Passage given ▸
Solitude and Community

Open Your Bible

Psalm 46:10, Lamentations 3:25-28, Mark 6:30-32, Matthew 11:25-30, Hebrews 10:23-25, Psalm 133:1, Matthew 18:20, Romans 12:4-5, Romans 12:15-19

I didn’t adopt because I wanted to make orphans miserable. But in the bumpy jostle of daily family life, between Don’t wake the baby! and Everyone get in bed!, I feel like I’m failing. We pursued adoption because we wanted to help—we wanted to make the world a better place, to shine the light of the gospel. But I didn’t know I would need to shine the light of the gospel at 5am, every day, for so many years. In the process, my flashlight has grown dull and weak.

Every day, my husband and I feel the pendulum swing between the tension of Christ’s invitation to “come away by yourselves to a remote place and rest for a while,” and His admonition to “meet together” in fellowship (Mark 6:31; Hebrews 10:25). After one too many family activities ending in disaster, we’ve learned to let our wounds heal in private and decline the next dinner invitation.

Short exercise 1 ▸ Output the rows exactly as they appear, beginning at the line that contains "1568x753 pixels." and stopping after the line that contains "coord(77,292)". Leave out the pictures.
The two groups of rows come from different sources.

Input material ▸
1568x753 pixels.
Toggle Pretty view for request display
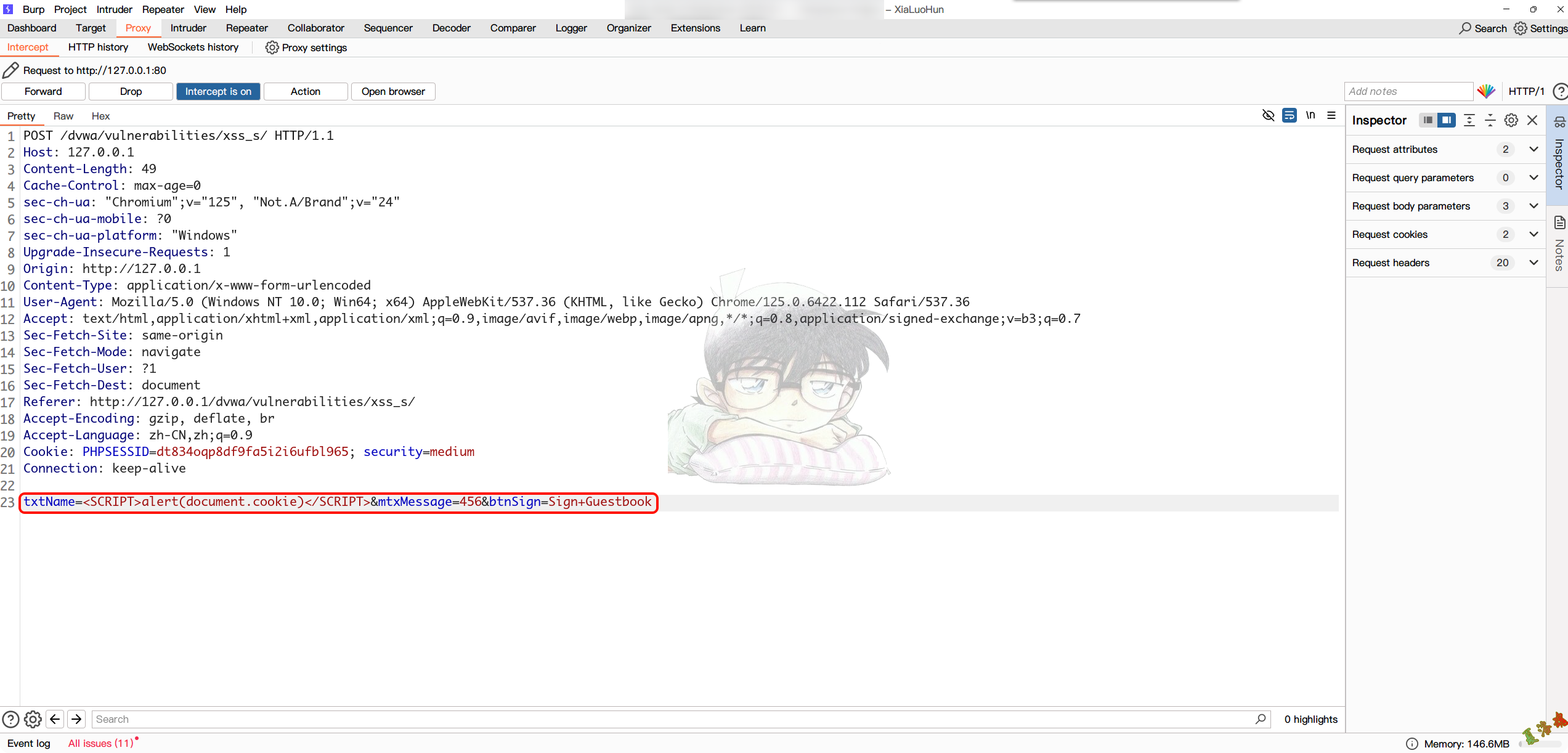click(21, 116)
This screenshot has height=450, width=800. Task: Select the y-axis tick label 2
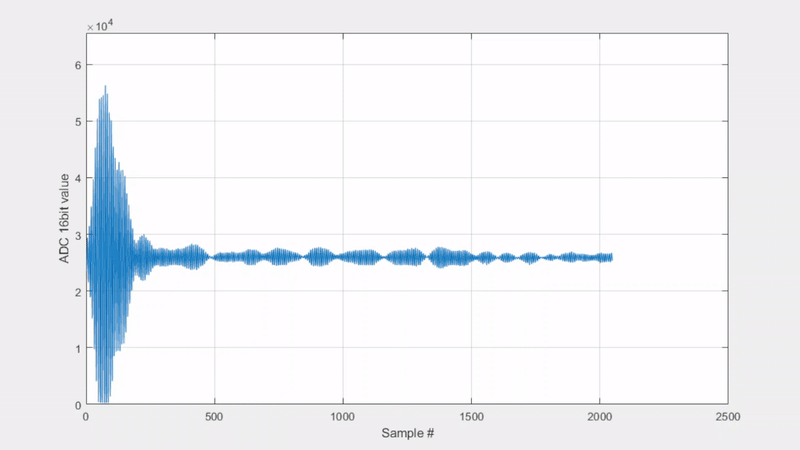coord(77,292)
...
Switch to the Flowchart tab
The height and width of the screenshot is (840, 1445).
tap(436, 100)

Short exercise 2 ▸ Return the whole passage on solitude and community word for word.

Finished answer 1 ▸
1568x753 pixels.
Toggle Pretty view for request display
click(21, 116)
This screenshot has height=450, width=800. Task: Select the y-axis tick label 2
coord(77,292)

Finished answer 2 ▸
Solitude and Community

Open Your Bible

Psalm 46:10, Lamentations 3:25-28, Mark 6:30-32, Matthew 11:25-30, Hebrews 10:23-25, Psalm 133:1, Matthew 18:20, Romans 12:4-5, Romans 12:15-19

I didn’t adopt because I wanted to make orphans miserable. But in the bumpy jostle of daily family life, between Don’t wake the baby! and Everyone get in bed!, I feel like I’m failing. We pursued adoption because we wanted to help—we wanted to make the world a better place, to shine the light of the gospel. But I didn’t know I would need to shine the light of the gospel at 5am, every day, for so many years. In the process, my flashlight has grown dull and weak.

Every day, my husband and I feel the pendulum swing between the tension of Christ’s invitation to “come away by yourselves to a remote place and rest for a while,” and His admonition to “meet together” in fellowship (Mark 6:31; Hebrews 10:25). After one too many family activities ending in disaster, we’ve learned to let our wounds heal in private and decline the next dinner invitation.